AI Based Animal Detection and Repellent System
Ms. KV Sneha, Amaljith pp, Jeffery Lino Joseph, Lisa Mary Mathew, Swathi Priya p
Professor, EEE Department, Vimal Jyothi Engineering College, Kannur, India EEE Department,
Vimal Jyothi Engineering College, Kannur, India
Abstract - Wild animals entering agricultural fields has become a growing concern, especially for farmers living near forest areas and wildlife corridors. In many regions, farmers experience significant crop damage when animals wander into their fields in search of food, most often during the night. Due to rapid urbanization, deforestation, and the gradual loss of natural habitats, wild animals are forced to move closer to human settlements as their traditional food sources become scarce.

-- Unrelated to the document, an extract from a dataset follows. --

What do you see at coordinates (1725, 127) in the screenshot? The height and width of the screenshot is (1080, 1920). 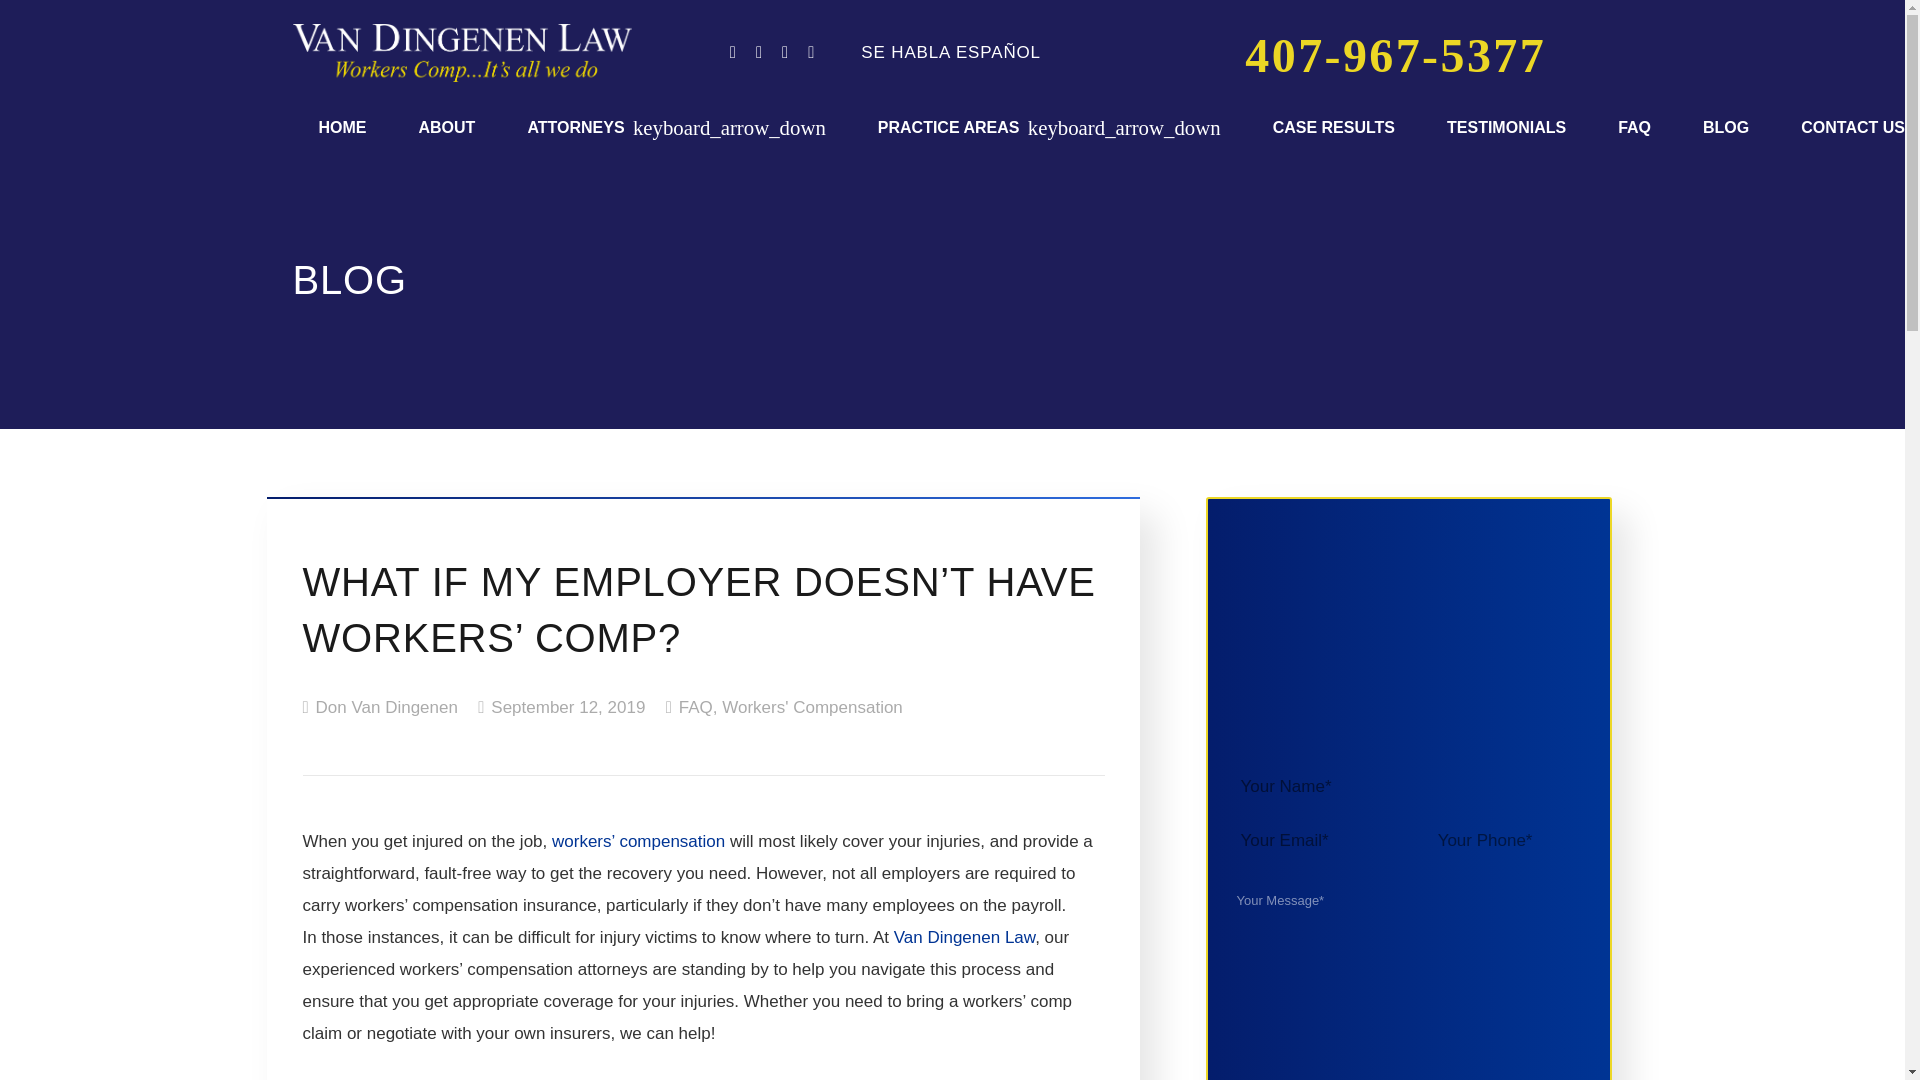 I see `BLOG` at bounding box center [1725, 127].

Farmers have traditionally relied on methods such as electric fencing, staying awake to guard fields at night, or using firecrackers to scare animals away. However, these methods are often temporary, costly to maintain, physically exhausting, and sometimes unsafe for both humans and animals. In many cases, they also fail to provide a long-term or sustainable solution.

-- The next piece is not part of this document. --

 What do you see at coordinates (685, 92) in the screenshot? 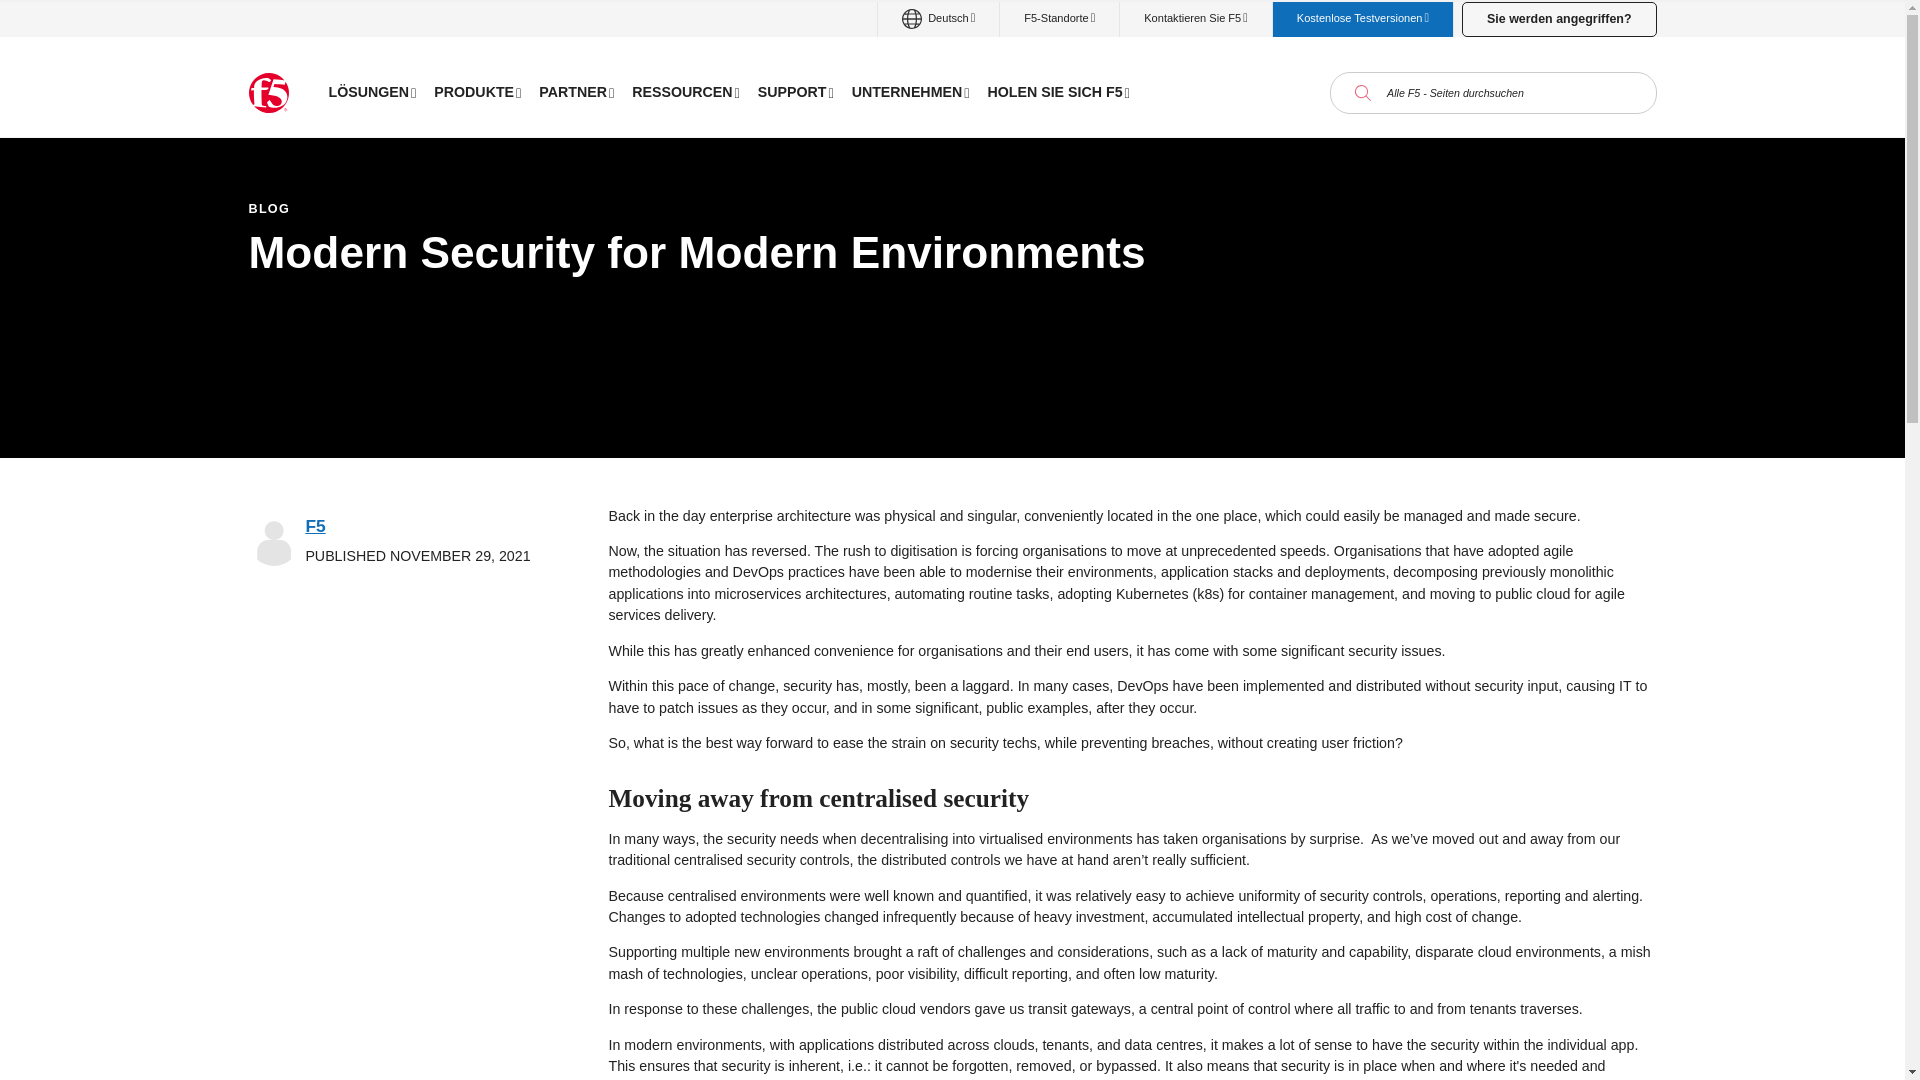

To overcome these challenges, this project proposes an AI-Powered Animal Intrusion Detection and Repelling System that offers an intelligent, automated, and humane approach to field protection. The system uses the advanced YOLOv11 object detection model to identify different animal species in real time through live video captured by an IP camera installed in the field. The model runs on a GPU-enabled laptop, ensuring fast and accurate detection with minimal delay.

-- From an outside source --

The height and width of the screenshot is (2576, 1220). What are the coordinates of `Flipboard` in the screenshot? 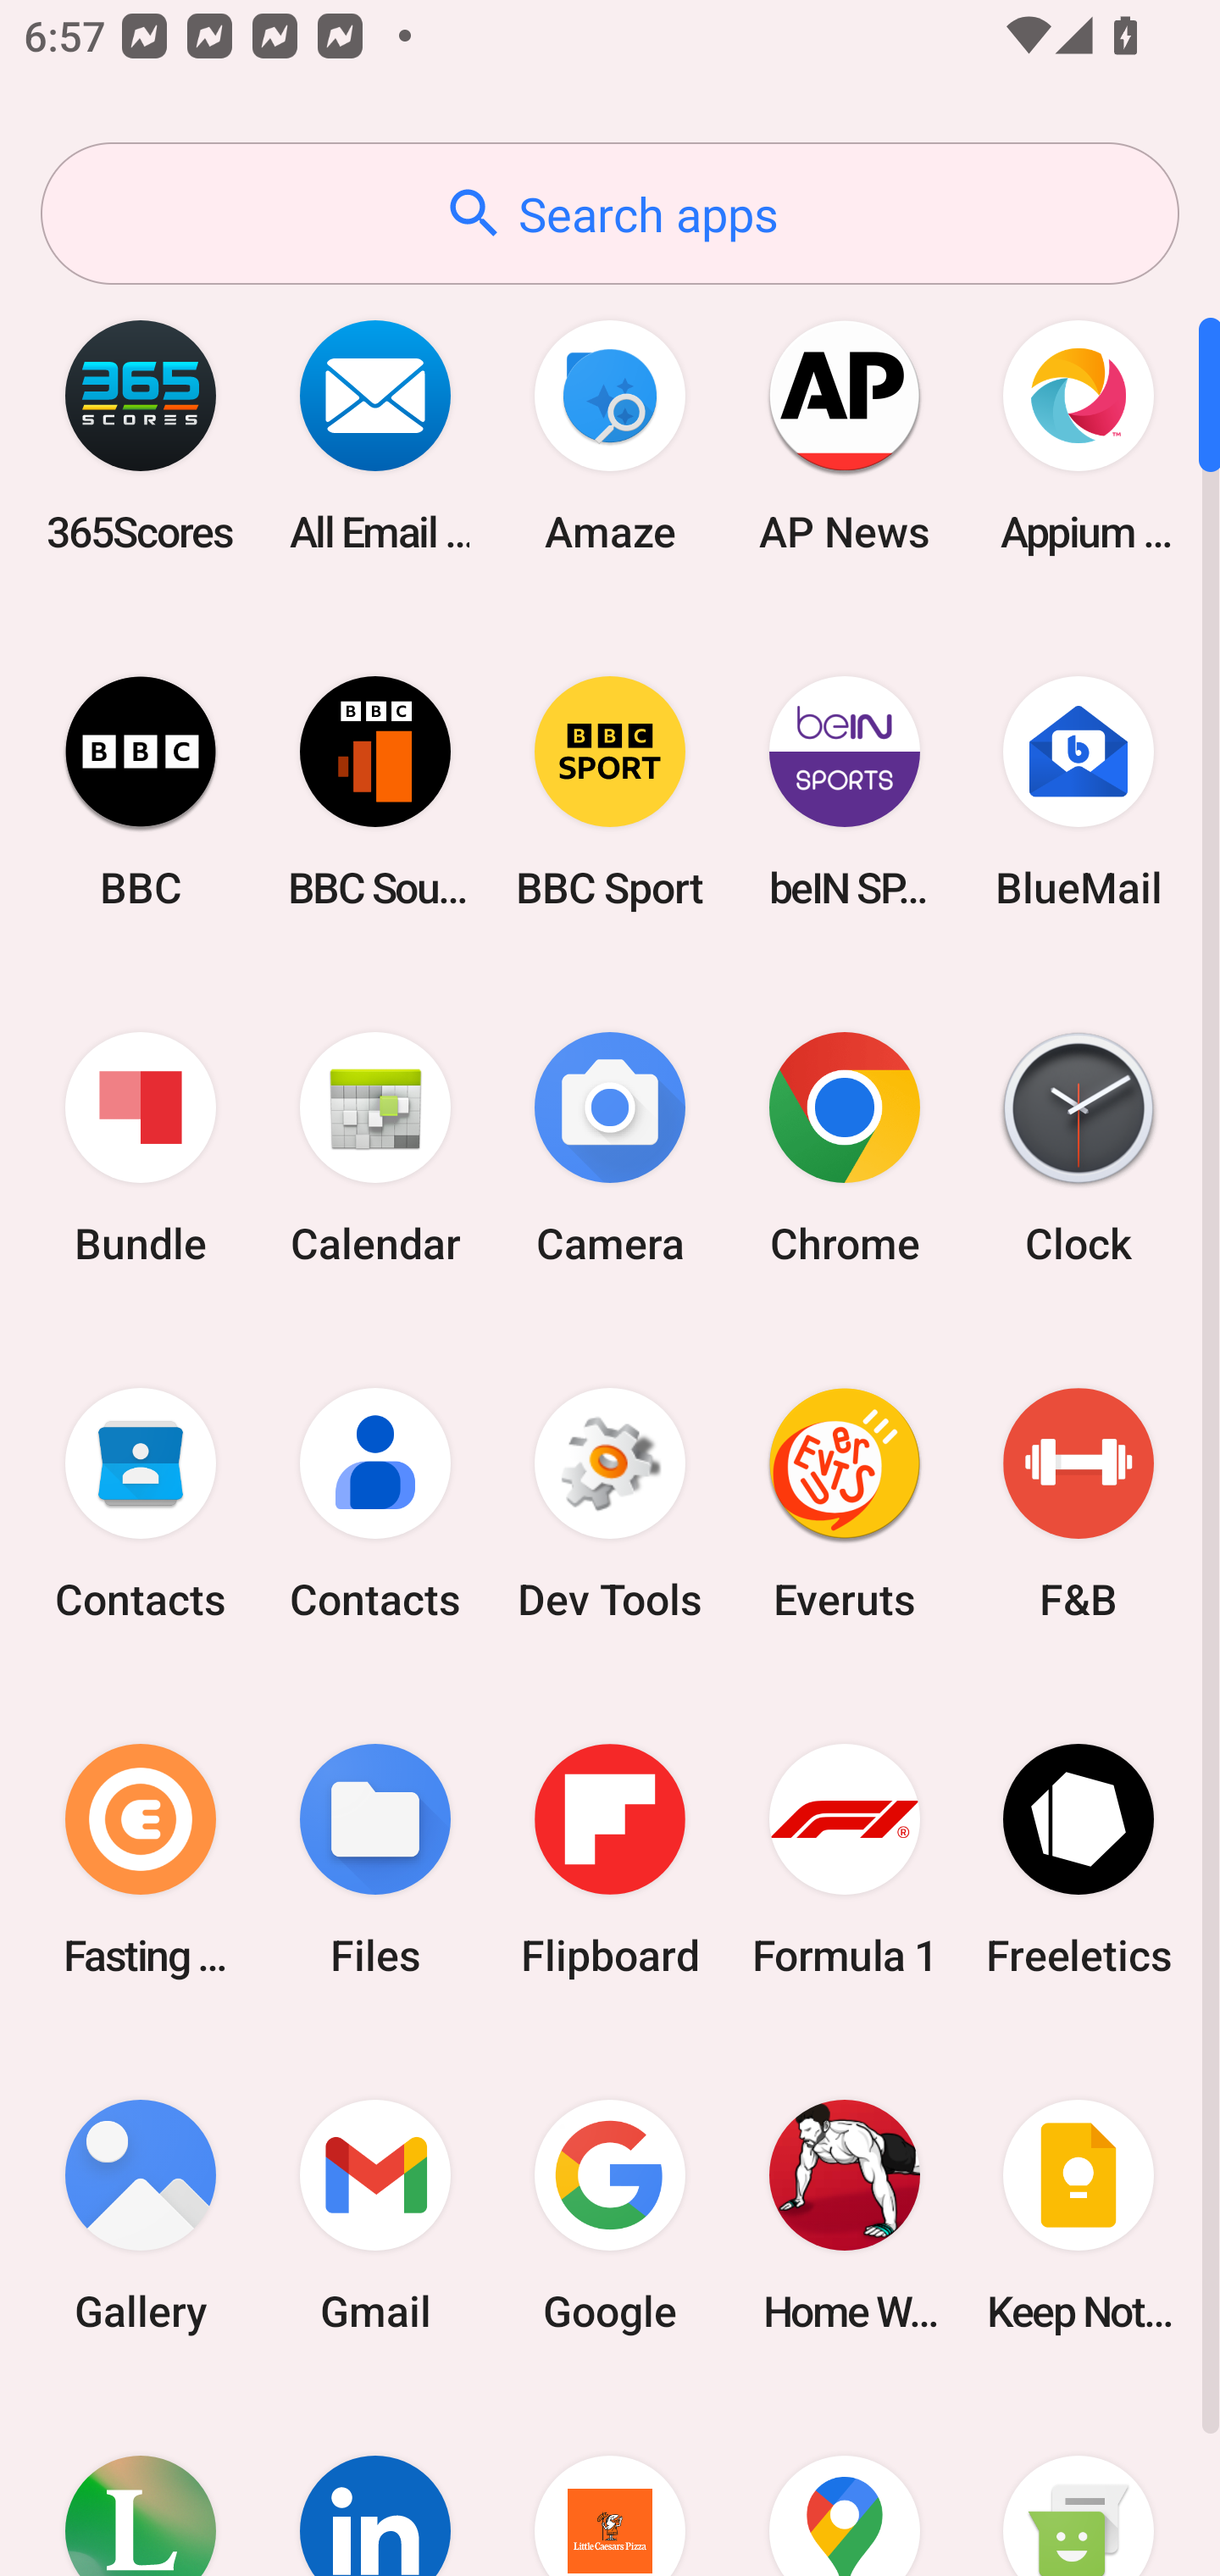 It's located at (610, 1859).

Once an animal is detected, the system automatically activates non-lethal deterrent mechanisms such as water spraying, flashing lights, and species-specific sound alerts. These methods are designed to safely scare the animal away without causing injury. At the same time, important details such as the time of detection, the type of animal identified, and the confidence level of the prediction are stored in a Firebase Realtime Database. Instant notifications are also sent to farmers through a user-friendly Android application developed using Kodular, allowing them to monitor their fields remotely.
Overall, this system provides continuous real-time monitoring, remote access through a mobile application, cost-effective operation, and humane animal control. By combining Artificial Intelligence, IoT technology, and smart automation, the proposed solution aims to significantly reduce crop losses while promoting peaceful coexistence between humans and wildlife.
Key Words: Artificial Intelligence, Human–Wildlife Conflict, YOLOv11, Object Detection, Smart Agriculture, IP Camera Monitoring, IoT System, Firebase Database, Android App, Real-Time Alerts, Non-Lethal Animal Repellent, Automated Field Protection.